JEE Main 2021 — Definite Integration Question with Solution

Given, 

$F\left(x\right)=e^{-x}{\int }_3^x\left(3t^2+2t+4F^{\text{'}}\left(t\right)\right)dt.$

So, $F\left(3\right)=e^{-3}{\int }_3^3\left(3t^2+2t+4F^{\text{'}}\left(t\right)\right)dt.$ 

$\Rightarrow F\left(3\right)=0$

Again, $e^{x}F\left(x\right)={\int }_3^x\left(3t^2+2t+4{ F}^{\text{'}}\left(t\right)\right)dt$

Differentiate both sides

$\Rightarrow e^{x}F\left(x\right)+e^x{F}^{\text{'}}\left(x\right)=3x^2+2x+4{ F}^{\text{'}}\left(x\right)$ (Newton Leibnitz Theorem for Definite Integral)
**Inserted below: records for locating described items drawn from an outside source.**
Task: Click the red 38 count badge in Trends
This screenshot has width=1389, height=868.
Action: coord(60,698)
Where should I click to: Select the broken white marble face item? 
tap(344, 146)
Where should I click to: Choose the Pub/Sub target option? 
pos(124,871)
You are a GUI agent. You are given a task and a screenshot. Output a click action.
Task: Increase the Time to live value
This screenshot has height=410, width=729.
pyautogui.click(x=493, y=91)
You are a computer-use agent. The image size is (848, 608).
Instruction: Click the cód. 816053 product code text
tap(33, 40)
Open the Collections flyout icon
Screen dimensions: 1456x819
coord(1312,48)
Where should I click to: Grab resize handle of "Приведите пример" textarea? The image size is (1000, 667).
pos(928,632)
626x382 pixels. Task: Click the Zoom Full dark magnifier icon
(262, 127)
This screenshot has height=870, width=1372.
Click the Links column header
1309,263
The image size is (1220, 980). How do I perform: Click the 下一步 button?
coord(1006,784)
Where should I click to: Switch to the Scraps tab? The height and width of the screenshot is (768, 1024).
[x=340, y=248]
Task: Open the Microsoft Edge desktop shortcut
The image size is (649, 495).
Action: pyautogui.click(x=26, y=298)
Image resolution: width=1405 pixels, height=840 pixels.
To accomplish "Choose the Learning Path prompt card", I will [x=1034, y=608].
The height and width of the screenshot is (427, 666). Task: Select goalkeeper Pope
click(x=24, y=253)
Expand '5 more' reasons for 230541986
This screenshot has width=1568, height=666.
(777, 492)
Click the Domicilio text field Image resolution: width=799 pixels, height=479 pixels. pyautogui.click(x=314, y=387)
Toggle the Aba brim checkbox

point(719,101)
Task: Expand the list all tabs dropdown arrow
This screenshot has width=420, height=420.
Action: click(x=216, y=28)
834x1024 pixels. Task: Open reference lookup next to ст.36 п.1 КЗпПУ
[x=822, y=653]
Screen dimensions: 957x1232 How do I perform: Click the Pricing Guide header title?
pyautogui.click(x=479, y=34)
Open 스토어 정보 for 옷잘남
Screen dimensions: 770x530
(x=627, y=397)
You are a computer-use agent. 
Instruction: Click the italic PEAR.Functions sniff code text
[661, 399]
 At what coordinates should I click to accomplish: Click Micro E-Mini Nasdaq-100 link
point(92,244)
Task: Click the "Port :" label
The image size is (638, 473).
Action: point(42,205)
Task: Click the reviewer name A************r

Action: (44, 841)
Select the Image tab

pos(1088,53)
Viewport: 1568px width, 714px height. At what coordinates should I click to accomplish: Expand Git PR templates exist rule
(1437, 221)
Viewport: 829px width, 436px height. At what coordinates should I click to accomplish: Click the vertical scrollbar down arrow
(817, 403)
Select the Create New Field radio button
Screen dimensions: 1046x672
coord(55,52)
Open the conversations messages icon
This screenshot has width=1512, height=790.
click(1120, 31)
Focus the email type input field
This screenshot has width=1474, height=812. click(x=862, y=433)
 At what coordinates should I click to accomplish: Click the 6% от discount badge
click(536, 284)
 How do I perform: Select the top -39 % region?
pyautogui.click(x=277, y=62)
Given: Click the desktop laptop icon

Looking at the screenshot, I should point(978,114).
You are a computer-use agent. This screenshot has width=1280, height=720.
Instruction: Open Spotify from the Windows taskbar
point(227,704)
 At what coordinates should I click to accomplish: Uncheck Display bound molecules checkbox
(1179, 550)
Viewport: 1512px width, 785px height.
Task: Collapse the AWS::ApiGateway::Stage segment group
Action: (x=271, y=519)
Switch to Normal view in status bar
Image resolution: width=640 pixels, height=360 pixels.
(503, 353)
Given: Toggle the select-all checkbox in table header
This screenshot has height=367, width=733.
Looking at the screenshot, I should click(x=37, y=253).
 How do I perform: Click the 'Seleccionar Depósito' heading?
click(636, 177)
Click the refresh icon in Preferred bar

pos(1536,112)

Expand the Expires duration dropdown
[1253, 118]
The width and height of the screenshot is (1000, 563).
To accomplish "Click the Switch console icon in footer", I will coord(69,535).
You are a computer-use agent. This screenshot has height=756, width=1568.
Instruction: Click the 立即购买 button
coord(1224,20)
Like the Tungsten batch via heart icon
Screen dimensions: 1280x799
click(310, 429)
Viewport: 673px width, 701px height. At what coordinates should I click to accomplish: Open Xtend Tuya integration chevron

$\Rightarrow \left(e^x-4\right)\frac{dy}{dx}+e^{x}y=\left(3x^2+2x\right)$ (Use $y=F\left(x\right)$)

$\Rightarrow \frac{dy}{dx}+\frac{e^x}{\left(e^x-4\right)}y=\frac{\left(3x^2+2x\right)}{\left(e^x-4\right)}$

Here, integrating factor is $e^{\int \frac{e^x}{e^x-4}dx}=e^{\ln \left(e^x-4\right)}=e^x-4$

So, the solution is 

$y·\left(e^x-4\right)=\int \left(3x^2+2x\right)dx+c$

$\Rightarrow y·\left(e^x-4\right)=\left(x^3+x^2\right)+c$

Put $x=3, y=0\Rightarrow c=-36$

So, $F\left(x\right)=\frac{\left(x^3+x^2-36\right)}{\left(e^x-4\right)}$

$\Rightarrow F^{\text{'}}\left(x\right)=\frac{\left(3x^2+2x\right)\left(e^x-4\right)-\left(x^3+x^2-36\right)e^x}{{\left(e^x-4\right)}^2}$

Now put value of $x=4$ we will get

$F^{\text{'}}\left(4\right)=\frac{\left(3{\left(4\right)}^2+2\left(4\right)\right)\left(e^4-4\right)-\left({\left(4\right)}^3+{\left(4\right)}^2-36\right)e^4}{{\left(e^4-4\right)}^2}=\frac{12e^4-224}{{\left(e^4-4\right)}^2}$

So, $\alpha =12 \& \beta =4$

Hence, $\alpha +\beta =16$